“O Pix foi feito para melhorar a vida do povo”, afirma Jaques Wagner ao criticar Flávio Bolsonaro
Senador e pré-candidato à reeleição discursou durante plenária do PGP em Itaberaba, neste sábado (6)

O senador Jaques Wagner (PT-BA) fez uma defesa enfática do Pix e desferiu duras críticas à oposição ao presidente Lula (PT), durante discurso na plenária territorial do Programa de Governo Participativo (PGP) 2026, neste sábado (6) em Itaberaba.
Vestindo uma camisa com a estampa “o Pix é do Brasil”, o líder do governo no Senado celebrou a marca histórica alcançada pela ferramenta de pagamentos instantâneos, que movimentou cerca de R$ 30 trilhões no último ano.
Wagner centralizou seus ataques no senador Flávio Bolsonaro (PL-RJ), pré-candidato à Presidência da República, acusando-o de atuar nos bastidores internacionais para sabotar os avanços tecnológicos e a estabilidade da economia brasileira em benefício de conglomerados financeiros estrangeiros.
“O Pix não foi feito para dar um tombo nos cartões de crédito ou débito, e sim para melhorar a vida do povo. Mas vai lá um senador da República para os Estados Unidos se humilhar e pedir para derrubar a economia brasileira em prol de empresários americanos. Eles não gostam de ver um presidente como Lula e o nosso povo ocupando essa posição.

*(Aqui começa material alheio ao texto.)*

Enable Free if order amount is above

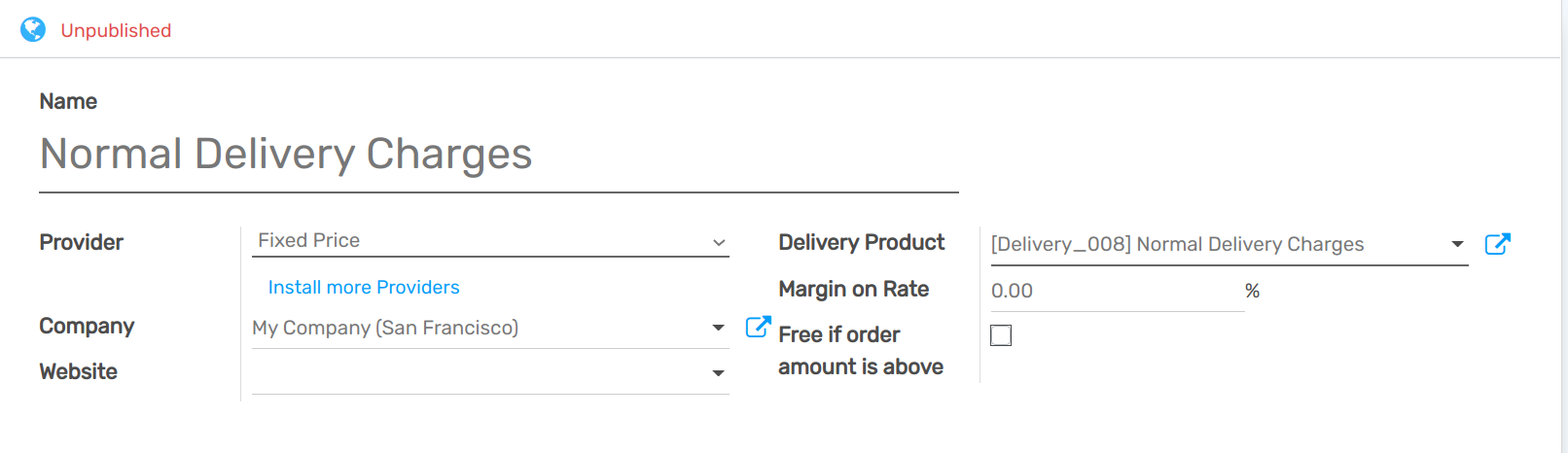point(1001,335)
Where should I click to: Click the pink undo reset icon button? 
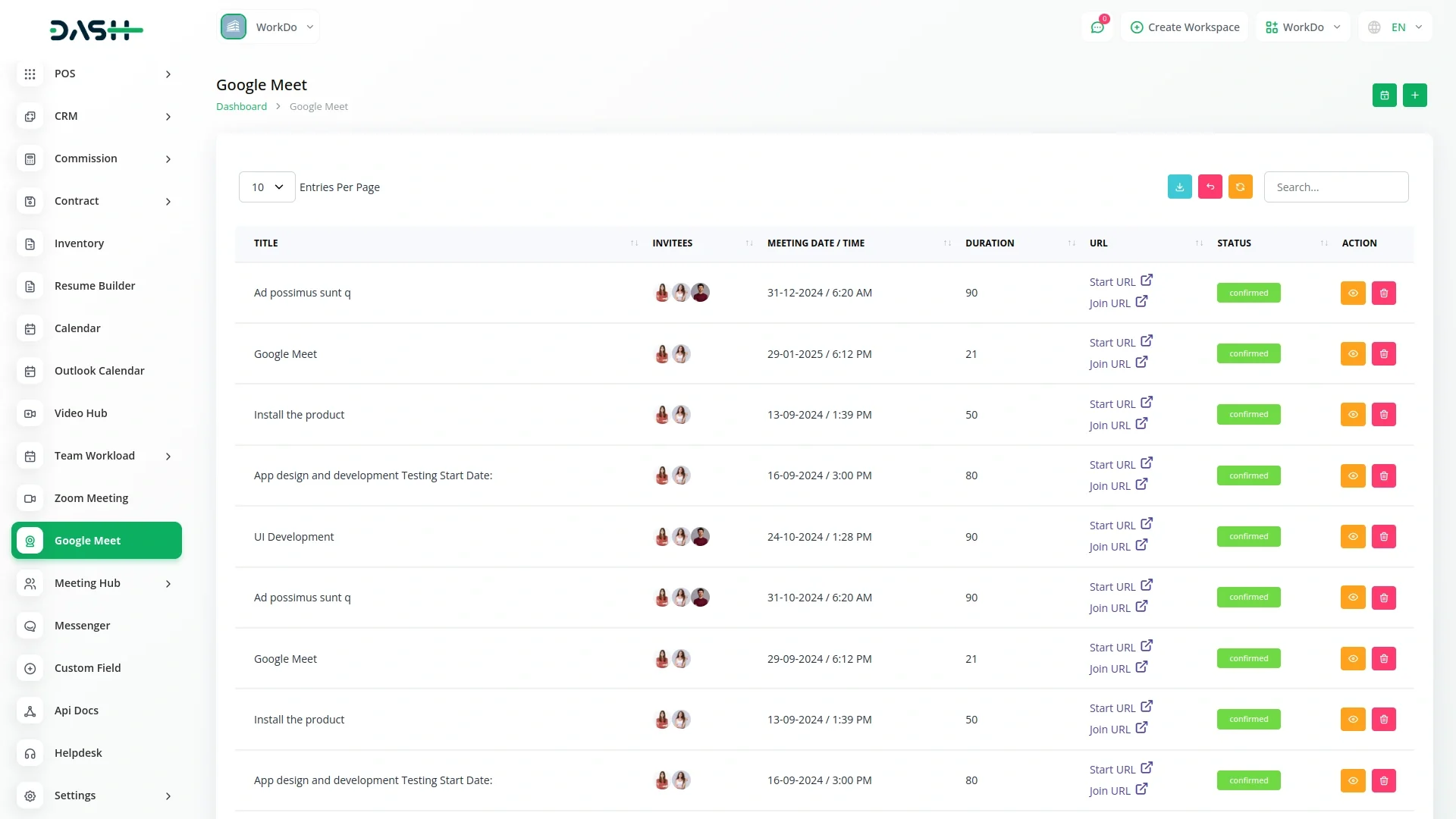point(1210,187)
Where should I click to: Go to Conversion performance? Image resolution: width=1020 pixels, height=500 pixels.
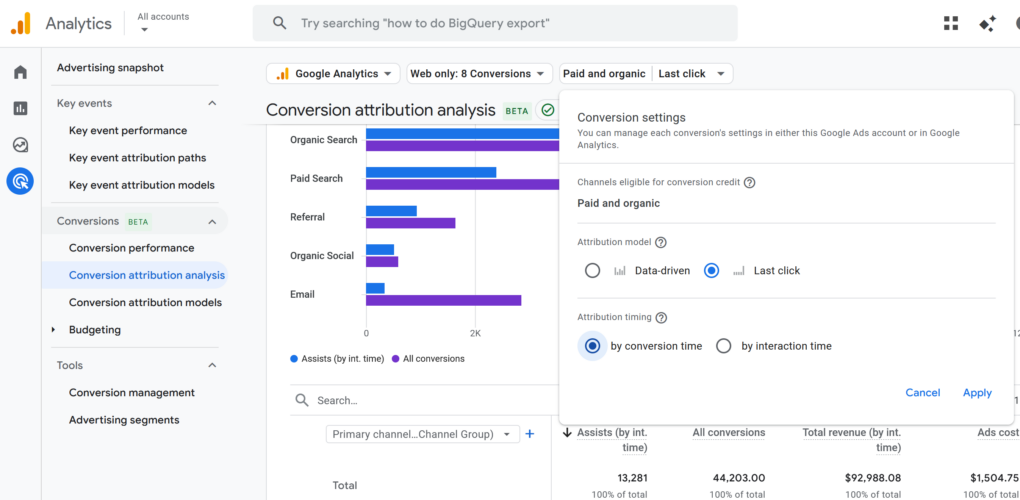131,248
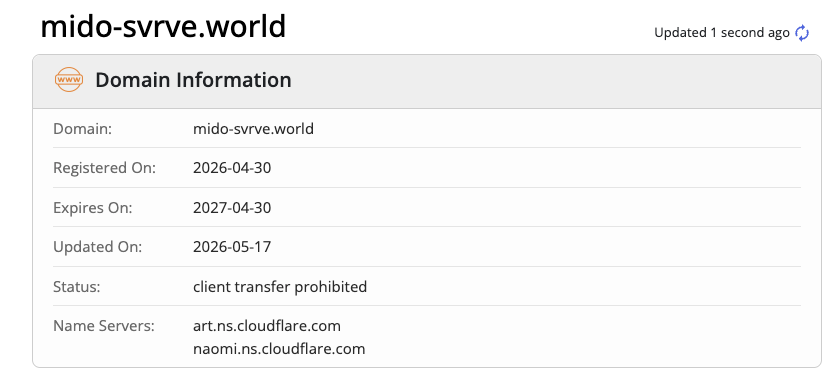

Eles acreditam que, ao prejudicar a economia e a população, terão vantagem nas eleições, mas o povo não é besta”, discursou Jaques Wagner, ao rebater o lobby protecionista internacional e tachar a articulação da oposição de “cabeça miúda”.
O parlamentar baiano classificou a conduta do filho do ex-presidente Jair Bolsonaro como uma traição institucional, associando as recentes agendas do oposicionista nos Estados Unidos a uma tentativa deliberada de frear o crescimento do Produto Interno Bruto (PIB) nacional por meros interesses eleitorais.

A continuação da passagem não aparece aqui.